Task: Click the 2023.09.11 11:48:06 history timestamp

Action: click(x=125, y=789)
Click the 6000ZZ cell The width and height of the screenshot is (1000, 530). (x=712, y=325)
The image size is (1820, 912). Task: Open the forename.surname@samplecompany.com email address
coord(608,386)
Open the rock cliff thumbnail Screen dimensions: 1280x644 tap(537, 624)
※ ※ ※
§ **Task description**
Each record above is to be reproduced verbatim.

§ **Output**
Task: Click the 2023.09.11 11:48:06 history timestamp

Action: click(x=125, y=789)
Click the 6000ZZ cell The width and height of the screenshot is (1000, 530). (x=712, y=325)
The image size is (1820, 912). Task: Open the forename.surname@samplecompany.com email address
coord(608,386)
Open the rock cliff thumbnail Screen dimensions: 1280x644 tap(537, 624)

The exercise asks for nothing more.